Personal information
- Full name: Chase Andrew Boone
- Date of birth: September 21, 1995 (age 30)
- Place of birth: Beaverton, Oregon, United States
- Height: 1.88 m (6 ft 2 in)
- Positions: Forward; winger;

Youth career
- Westside Metros

College career
- Years: Team / Apps / (Gls)
- 2014–2017: Redlands Bulldogs / 88 / (34)

Senior career*
- Years: Team / Apps / (Gls)
- 2017: Portland Timbers U23 / 2 / (0)
- 2019–2020: Thisted / 2 / (0)
- 2021: San Diego Loyal / 8 / (0)
- 2022–2024: Monterey Bay / 64 / (10)
- 2025: Pittsburgh Riverhounds / 8 / (1)

= Chase Boone =

American soccer player (born 1995)

Chase Andrew Boone (born September 21, 1995) is an American soccer player who played as a forward for USL Championship club Pittsburgh Riverhounds.

==Career ==
===College & PDL===
Boone attended the University of Redlands to play college soccer.

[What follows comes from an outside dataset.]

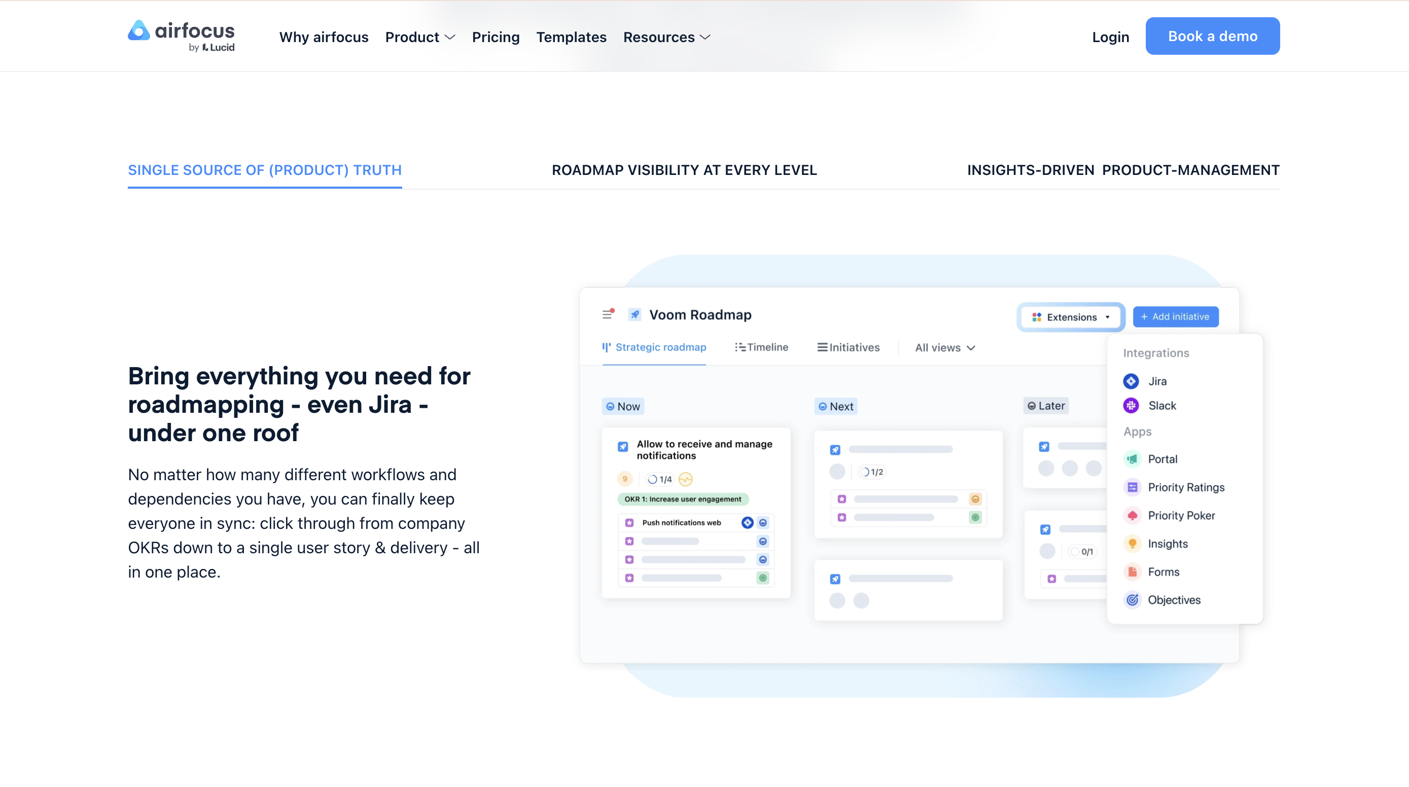The height and width of the screenshot is (787, 1409).
Task: Expand the Product navigation dropdown
Action: point(420,37)
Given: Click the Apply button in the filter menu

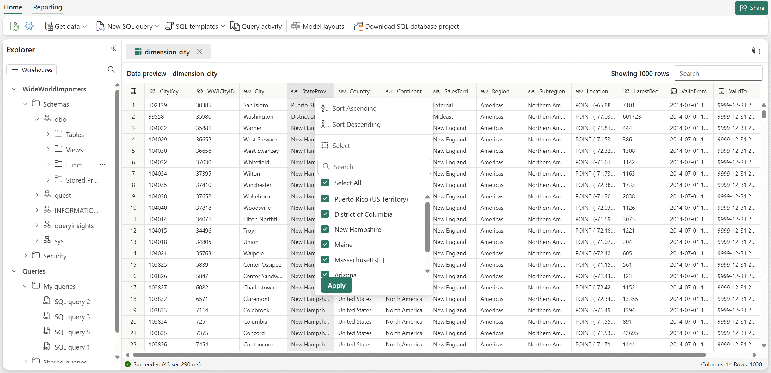Looking at the screenshot, I should coord(336,286).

Over four seasons with the Bulldogs, Boone made 88 appearances, scoring 34 goals and tallying 25 assists. He also earned accolades including been named to the NSCAA All-West Region Team, All-SCIAC First-Team honors on consecutive occasions, and was named on the SCIAC All-Academic Men's Soccer Team.

During the 2017 season, Boone also appeared for USL PDL side Portland Timbers U23, making two appearances for the club.

===Professional===
In 2019 Boone signed with third-tier Danish 2nd Division side Thisted, where he played for two seasons.

On July 24, 2021, it was announced Boone had returned to the United States and signed for USL Championship side San Diego Loyal. He made his debut the same day, appearing as a 70th-minute substitute during a 1–0 loss to Phoenix Rising.

On January 27, 2022, Boone was announced as the third player to sign for USL Championship expansion side Monterey Bay FC. Boone was included in the starting 11 for Monterey Bay's inaugural match, a 4–2 loss to Phoenix Rising FC. Boone scored his first and second goals for the club during the first win in Monterey Bay FC history, a 3–2 victory over Oakland Roots SC. Boone finished the season with eight goals, tied for Monterey Bay's golden boot with teammate Sam Gleadle. Prior to the 2023 season, Boone's contract with Monterey Bay was extended through the 2024 USL Championship season. Following the 2024 season, Monterey declined to pick up his contract option and he became a free agent.

On August 14, 2025, Boone signed with USL Championship club Pittsburgh Riverhounds for the remainder of the season.